2. Set environment variable `TLLM_TORCH_PROFILE_TRACE=<path>`, and the results will be saved to `<path>`.
### Visualize the PyTorch profiler results
Use [chrome://tracing/](chrome://tracing/) to inspect the saved profile.
## Examples
Consult the Nsight Systems User Guide for full overview of MPI-related options.
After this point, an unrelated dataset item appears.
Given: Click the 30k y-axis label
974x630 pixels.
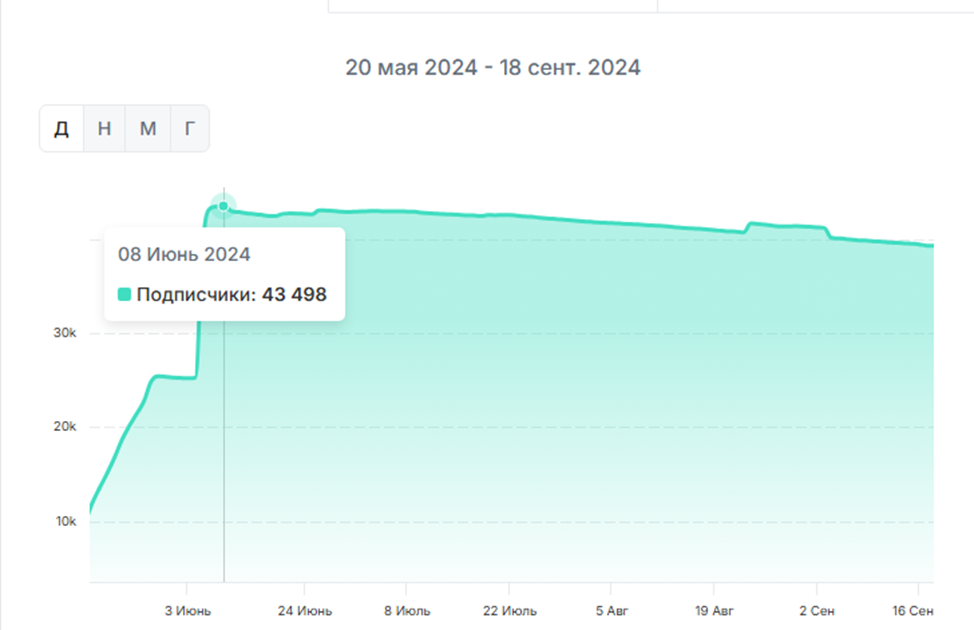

### Profiling specific iterations on a trtllm-bench/trtllm-serve run
Say we want to profile iterations 100 to 150 on a trtllm-bench/trtllm-serve run, we want to collect as much information as possible for debugging, such as GIL, debugging NVTX markers, etc:
```bash
#!/bin/bash
# Prepare dataset for the benchmark
python3 benchmarks/cpp/prepare_dataset.py \
--tokenizer=${MODEL_PATH} \
--stdout token-norm-dist --num-requests=${NUM_SAMPLES} \
--input-mean=1000 --output-mean=1000 --input-stdev=0 --output-stdev=0 > /tmp/dataset.txt
# Benchmark and profile
TLLM_PROFILE_START_STOP=100-150 nsys profile \
-o trace -f true \
-t 'cuda,nvtx,python-gil' -c cudaProfilerApi \
--cuda-graph-trace node \
-e TLLM_PROFILE_RECORD_GC=1,TLLM_LLMAPI_ENABLE_NVTX=1,TLLM_TORCH_PROFILE_TRACE=trace.json \
--trace-fork-before-exec=true \
trtllm-bench \ # or trtllm-serve command
--model deepseek-ai/DeepSeek-V3 \
--model_path ${MODEL_PATH} \
throughput \
--dataset /tmp/dataset.txt --warmup 0 \
--backend pytorch \
--streaming
```
The Nsight Systems reports will be saved to `trace.nsys-rep`. Use NVIDIA Nsight Systems application to open it.
The PyTorch profiler results will be saved to `trace.json`. Use [chrome://tracing/](chrome://tracing/) to inspect the saved profile.